An integrated explicit–implicit algorithm for vehicle–rail–bridge dynamic simulations

The dynamic interaction between the vehicle, rail, and bridges presents a huge computational challenge, especially for reliability analysis based on Monte Carlo simulations. In this study, an integrated algorithm is proposed for the vehicle–rail–bridge dynamic interaction problem. This algorithm divides the system into two subdomains, i.e. the vehicle–rail subdomain and the bridge subdomain. The vehicle–rail subdomain and the bridge subdomain are integrated by the Zhai algorithm and the Newmark-β algorithm, respectively. The integrated algorithm allows different time steps (or multitime steps) to be used for the two domains: a large time step for the bridge subdomain and a smaller one for the vehicle–rail subdomain.
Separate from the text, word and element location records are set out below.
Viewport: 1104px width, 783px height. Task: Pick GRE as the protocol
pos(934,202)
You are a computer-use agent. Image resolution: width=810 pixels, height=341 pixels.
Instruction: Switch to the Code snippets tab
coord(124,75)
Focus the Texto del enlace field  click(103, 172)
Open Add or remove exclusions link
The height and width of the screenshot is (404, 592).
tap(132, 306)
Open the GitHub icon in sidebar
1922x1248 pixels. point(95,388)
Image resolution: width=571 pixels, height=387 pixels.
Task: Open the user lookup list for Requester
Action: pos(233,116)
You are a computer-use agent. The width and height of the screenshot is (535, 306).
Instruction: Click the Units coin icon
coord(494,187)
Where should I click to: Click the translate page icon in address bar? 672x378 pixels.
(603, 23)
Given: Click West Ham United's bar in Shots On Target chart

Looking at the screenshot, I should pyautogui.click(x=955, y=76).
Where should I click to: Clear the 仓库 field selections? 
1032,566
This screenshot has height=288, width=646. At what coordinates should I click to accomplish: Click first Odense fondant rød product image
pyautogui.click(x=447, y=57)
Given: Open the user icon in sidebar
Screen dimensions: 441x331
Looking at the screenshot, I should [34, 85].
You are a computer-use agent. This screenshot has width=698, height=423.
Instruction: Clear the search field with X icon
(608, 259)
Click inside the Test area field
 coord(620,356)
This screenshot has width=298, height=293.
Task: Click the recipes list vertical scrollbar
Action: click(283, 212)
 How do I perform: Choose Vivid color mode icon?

The stability region of the proposed algorithm was found through the two-degree-of-freedom model problem, when a single time step is used in both subdomains. The accuracy of the algorithm was numerically investigated through the two-degree-of-freedom model. The vehicle–rail–bridge vibration excited by rail irregularities and earthquakes was simulated using the multitime step algorithm. The effect of the time step ratio (ratio of the large time step to the small time step) on the accuracy of the vehicle–rail–bridge responses was investigated. It has been shown that the time step ratio of less than 50 produces vehicle–rail–bridge responses in an accurate manner for engineering purposes. The multitime step algorithm can solve the vehicle–rail–bridge problem 20 times faster than the single time step algorithms that are conventionally used in the vehicle–rail–bridge simulations. This multitime step algorithm provides an efficient alternative for solving the dynamic interaction between vehicle–rail and large-scale civil structures.